Tally the lines below that hold the string "from", and report the tally by itself.

Source data |
---

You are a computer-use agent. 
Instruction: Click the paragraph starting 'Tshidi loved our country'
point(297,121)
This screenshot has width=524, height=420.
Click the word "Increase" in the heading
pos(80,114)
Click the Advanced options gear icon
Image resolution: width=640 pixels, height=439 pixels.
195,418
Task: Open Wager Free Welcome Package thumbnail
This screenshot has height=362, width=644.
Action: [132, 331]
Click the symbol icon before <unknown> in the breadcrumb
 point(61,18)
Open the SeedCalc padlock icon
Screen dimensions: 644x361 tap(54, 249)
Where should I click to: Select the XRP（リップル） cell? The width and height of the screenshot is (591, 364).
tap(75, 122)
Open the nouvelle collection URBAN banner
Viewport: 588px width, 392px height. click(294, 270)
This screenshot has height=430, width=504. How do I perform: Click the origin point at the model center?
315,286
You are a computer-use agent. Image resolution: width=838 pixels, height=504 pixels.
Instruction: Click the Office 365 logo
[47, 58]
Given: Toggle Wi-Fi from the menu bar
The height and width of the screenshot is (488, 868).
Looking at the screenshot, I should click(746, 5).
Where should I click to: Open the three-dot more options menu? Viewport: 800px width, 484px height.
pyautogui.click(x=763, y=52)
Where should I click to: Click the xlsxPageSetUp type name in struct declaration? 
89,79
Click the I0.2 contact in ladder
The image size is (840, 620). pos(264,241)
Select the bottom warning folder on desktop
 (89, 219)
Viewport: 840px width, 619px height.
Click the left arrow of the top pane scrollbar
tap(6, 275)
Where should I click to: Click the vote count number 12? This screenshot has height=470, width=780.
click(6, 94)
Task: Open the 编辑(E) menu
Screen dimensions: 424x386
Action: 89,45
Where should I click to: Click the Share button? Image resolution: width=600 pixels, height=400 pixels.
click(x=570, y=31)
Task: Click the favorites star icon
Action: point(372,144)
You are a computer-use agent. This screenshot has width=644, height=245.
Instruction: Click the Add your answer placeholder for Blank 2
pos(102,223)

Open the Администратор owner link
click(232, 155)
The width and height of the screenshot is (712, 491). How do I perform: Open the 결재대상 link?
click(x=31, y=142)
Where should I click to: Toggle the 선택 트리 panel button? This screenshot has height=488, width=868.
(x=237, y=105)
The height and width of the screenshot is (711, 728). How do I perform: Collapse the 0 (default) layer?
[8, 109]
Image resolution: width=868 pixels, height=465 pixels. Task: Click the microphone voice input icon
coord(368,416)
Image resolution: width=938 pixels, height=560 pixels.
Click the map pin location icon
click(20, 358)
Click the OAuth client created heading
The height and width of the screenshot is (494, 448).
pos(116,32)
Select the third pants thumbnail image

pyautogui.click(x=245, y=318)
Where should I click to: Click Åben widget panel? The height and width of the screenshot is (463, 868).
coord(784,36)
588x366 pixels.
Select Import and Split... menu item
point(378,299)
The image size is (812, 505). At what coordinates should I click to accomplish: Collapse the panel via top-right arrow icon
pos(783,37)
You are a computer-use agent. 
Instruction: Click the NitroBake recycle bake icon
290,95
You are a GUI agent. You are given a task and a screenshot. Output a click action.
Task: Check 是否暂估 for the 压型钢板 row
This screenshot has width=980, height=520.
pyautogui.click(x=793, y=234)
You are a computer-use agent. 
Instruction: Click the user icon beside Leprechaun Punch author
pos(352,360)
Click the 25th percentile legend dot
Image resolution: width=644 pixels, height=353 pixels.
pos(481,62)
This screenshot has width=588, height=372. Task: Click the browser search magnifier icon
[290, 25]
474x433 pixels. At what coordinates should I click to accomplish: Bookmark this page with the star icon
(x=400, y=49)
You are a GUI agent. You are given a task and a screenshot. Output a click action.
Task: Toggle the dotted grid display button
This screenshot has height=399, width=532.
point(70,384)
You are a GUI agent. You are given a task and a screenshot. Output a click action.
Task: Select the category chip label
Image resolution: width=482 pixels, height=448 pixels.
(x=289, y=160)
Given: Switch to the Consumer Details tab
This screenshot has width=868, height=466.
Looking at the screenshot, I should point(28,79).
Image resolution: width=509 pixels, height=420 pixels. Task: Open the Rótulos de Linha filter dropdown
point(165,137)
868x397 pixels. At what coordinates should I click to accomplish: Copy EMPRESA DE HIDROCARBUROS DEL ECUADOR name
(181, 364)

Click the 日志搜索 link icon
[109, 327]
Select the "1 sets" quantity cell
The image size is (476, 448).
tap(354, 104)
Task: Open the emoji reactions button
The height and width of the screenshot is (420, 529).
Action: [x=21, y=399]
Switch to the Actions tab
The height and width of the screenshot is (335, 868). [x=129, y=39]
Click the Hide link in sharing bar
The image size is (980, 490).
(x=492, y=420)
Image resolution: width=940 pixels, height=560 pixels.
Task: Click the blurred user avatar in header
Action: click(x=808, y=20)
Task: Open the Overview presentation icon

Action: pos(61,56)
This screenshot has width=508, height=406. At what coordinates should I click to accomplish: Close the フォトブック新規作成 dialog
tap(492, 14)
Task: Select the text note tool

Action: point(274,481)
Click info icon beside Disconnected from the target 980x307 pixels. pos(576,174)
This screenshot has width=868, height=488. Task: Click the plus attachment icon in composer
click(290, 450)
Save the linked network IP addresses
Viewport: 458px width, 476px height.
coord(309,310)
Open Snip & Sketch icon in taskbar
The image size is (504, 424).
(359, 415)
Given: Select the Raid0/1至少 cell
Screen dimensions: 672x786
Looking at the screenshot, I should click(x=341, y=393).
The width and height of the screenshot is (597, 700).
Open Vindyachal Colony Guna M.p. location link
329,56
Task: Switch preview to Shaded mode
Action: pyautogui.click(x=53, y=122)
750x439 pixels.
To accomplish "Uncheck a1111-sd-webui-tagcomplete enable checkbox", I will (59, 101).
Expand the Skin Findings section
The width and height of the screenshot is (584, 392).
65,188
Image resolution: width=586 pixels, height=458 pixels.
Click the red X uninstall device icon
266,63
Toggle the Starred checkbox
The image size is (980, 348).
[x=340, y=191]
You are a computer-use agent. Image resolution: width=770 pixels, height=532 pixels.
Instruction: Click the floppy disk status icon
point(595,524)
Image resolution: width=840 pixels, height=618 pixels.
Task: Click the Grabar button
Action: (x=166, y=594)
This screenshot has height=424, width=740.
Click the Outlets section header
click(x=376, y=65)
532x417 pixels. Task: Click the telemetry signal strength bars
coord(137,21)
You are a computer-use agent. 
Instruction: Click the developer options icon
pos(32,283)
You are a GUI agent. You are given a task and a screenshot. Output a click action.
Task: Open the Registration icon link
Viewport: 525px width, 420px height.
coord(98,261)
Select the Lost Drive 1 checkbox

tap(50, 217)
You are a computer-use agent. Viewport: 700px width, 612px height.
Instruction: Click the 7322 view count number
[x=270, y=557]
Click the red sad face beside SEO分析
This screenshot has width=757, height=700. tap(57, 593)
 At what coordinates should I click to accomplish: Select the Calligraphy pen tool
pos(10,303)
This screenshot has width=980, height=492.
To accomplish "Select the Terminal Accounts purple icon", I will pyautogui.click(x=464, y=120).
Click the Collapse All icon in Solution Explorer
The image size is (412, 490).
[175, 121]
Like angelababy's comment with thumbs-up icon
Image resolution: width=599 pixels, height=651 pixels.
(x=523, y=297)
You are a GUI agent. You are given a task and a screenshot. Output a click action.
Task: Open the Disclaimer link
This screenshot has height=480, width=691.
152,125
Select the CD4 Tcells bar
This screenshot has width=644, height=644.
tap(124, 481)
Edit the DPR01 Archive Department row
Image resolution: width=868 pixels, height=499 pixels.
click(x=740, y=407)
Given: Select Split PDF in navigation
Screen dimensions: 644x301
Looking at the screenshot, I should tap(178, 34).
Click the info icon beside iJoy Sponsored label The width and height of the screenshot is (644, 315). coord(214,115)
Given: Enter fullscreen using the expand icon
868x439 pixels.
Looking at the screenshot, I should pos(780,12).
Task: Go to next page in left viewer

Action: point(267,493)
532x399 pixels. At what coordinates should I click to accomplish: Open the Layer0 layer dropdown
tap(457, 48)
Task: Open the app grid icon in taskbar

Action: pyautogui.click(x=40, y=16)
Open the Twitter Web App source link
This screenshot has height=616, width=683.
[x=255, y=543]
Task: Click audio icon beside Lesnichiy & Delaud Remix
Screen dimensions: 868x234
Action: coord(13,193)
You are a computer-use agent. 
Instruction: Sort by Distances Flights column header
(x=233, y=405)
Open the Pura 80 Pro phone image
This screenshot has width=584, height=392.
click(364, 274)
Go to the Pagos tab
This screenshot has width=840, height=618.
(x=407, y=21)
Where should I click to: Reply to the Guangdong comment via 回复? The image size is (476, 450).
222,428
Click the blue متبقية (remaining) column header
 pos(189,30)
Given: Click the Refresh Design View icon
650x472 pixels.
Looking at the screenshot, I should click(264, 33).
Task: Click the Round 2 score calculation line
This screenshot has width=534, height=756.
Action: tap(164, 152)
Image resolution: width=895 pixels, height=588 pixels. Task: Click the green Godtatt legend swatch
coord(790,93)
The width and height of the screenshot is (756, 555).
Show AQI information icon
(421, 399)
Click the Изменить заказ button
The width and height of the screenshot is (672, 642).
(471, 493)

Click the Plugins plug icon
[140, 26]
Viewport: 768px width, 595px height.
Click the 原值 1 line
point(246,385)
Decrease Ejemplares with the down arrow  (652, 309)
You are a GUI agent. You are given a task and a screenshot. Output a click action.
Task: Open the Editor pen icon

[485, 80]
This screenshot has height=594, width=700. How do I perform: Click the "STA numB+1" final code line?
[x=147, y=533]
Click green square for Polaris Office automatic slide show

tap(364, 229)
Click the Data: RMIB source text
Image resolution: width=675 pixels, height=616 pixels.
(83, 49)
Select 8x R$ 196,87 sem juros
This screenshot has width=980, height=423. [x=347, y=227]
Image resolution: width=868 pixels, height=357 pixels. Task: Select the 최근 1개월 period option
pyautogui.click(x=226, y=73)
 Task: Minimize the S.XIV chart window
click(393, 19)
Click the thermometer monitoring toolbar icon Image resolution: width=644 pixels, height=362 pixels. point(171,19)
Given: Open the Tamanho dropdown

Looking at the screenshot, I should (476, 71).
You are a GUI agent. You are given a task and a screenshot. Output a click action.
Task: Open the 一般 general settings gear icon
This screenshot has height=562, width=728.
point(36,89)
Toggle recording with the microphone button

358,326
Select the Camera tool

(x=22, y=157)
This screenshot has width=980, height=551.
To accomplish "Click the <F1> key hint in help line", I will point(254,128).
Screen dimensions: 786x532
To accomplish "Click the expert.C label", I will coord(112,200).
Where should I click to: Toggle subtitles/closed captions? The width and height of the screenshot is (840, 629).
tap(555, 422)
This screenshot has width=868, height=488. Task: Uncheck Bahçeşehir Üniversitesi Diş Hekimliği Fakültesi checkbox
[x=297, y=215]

---

Exercise response | 2